Now let’s dive into the study, beginning with the characteristics of the study participants:

  • Total: 234 combat veterans
  • Average age: 39
  • Gender:
    • 78% male
    • 22% female
  • Race/ethnicity:
    • 26% African American
    • 25% Hispanic
    • 44% White/Caucasian
    • 3% other

Now for the results.

Treatment completion:

  • 70% of IOP-PE patients completed treatment
  • 77% of massed-PE patients completed treatment
Researchers identified no significant differences between treatment groups for treatment completion.

Symptom reduction:

  • IOP-PE group:
    • One month: Significant symptom reduction on self-reported and clinician-reported metrics
    • Six months: Symptom reduction remained stable on self-reported and clinician-reported metrics
  • Massed-PE group:
    • One month: Significant symptom reduction on self-reported and clinician-reported metrics
    • Six months: Symptom reduction decreased between the on month and six-month check-in for this group
Researchers identified no significant differences between treatment groups for reduction of PTSD symptoms at one month, but found superior reduction of symptoms at the six-month check-in for the IOP-PE group.

PTSD remission:

  • IOP-PE group:
    • One month: 48% of participants were in remission
    • Six months: 53% of participants maintained remission
  • Massed-PE group:
    • One month: 62% of participants were in remission
    • Six months: 53% of participants maintained remission
Researchers identified no significant differences between treatment groups for remission of PTSD according to clinical diagnostic criteria.

Those are promising results.

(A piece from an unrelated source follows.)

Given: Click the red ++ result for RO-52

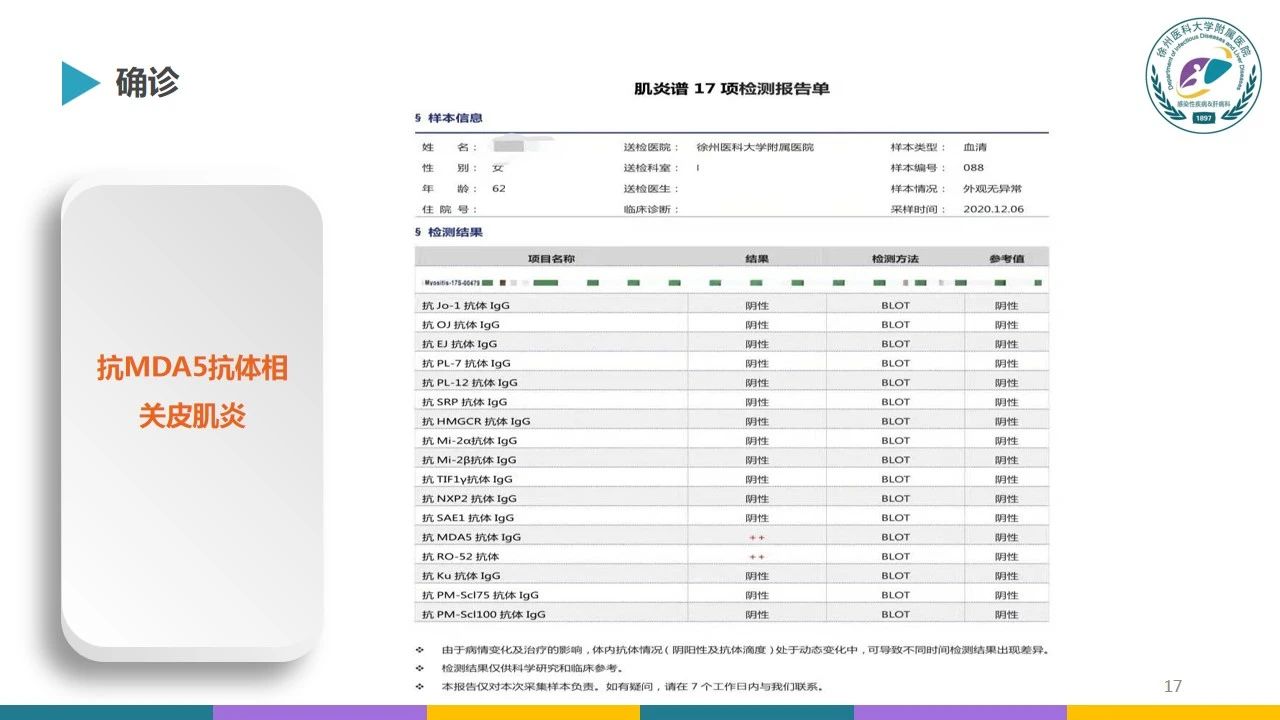Looking at the screenshot, I should (757, 556).
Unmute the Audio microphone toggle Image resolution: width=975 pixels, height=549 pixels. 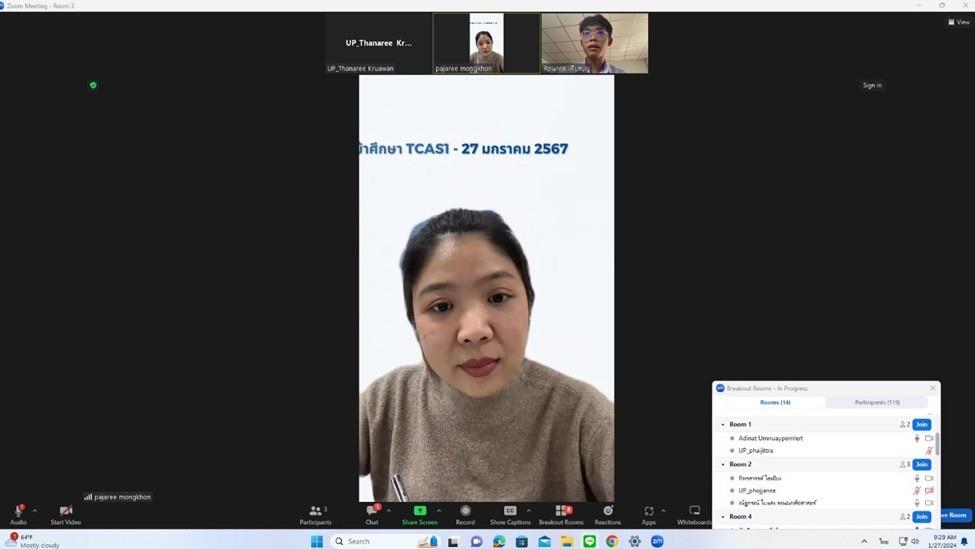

Dr. Alan Peterson, a lead researcher on the study, describe the results in an interview in the online science journal Science Daily:

“We’re excited to see a more than 10-point increase in PTSD remission rates compared to a previous PE study we conducted, when we initiated the first ever clinical trials evaluating PTSD treatments in active-duty military populations.

That’s a major finding – but there’s more.

The Implications of This Research: Intensive Outpatient PE Makes a Difference

This study is important for several reasons.

First, it’s designed to help a demographic who needs our help: our combat veterans. Second, it shows that one of the standard therapies for PTSD, prolonged exposure therapy (PE), is effective for the complex PTSD experienced by combat veterans. Third, it shows that an augmented variation of PE can lead to long-term reductions in PTSD symptoms. Finally, it shows that both massed-PE and IOP-PE show lead to similar rates of remission at six months post-treatment.

Why does IOP-PE show less remission at one month, compared to six months?

Why does massed-PE show less symptom reductions at six months, compared to one month?

Those are questions researchers seek to answer in their next round of clinical trials for these two approaches to treatment for combat-related PTSD. For now, however, we can see these results as a net positive for combat veterans with PTSD: both approaches work, and show significant symptom reduction leading to full remission in over half of the study participants.

For combat veterans who may have experienced PTSD for years – without any relief or symptom reduction – these results offer real hope.

We’ll all Dr. Peterson to have the final word on this good news:

“With about two thirds of participants reporting clinically meaningful symptom improvement and more than half losing their PTSD diagnosis, this study provides important new evidence that combat-related PTSD can be effectively treated – in as little as three weeks.”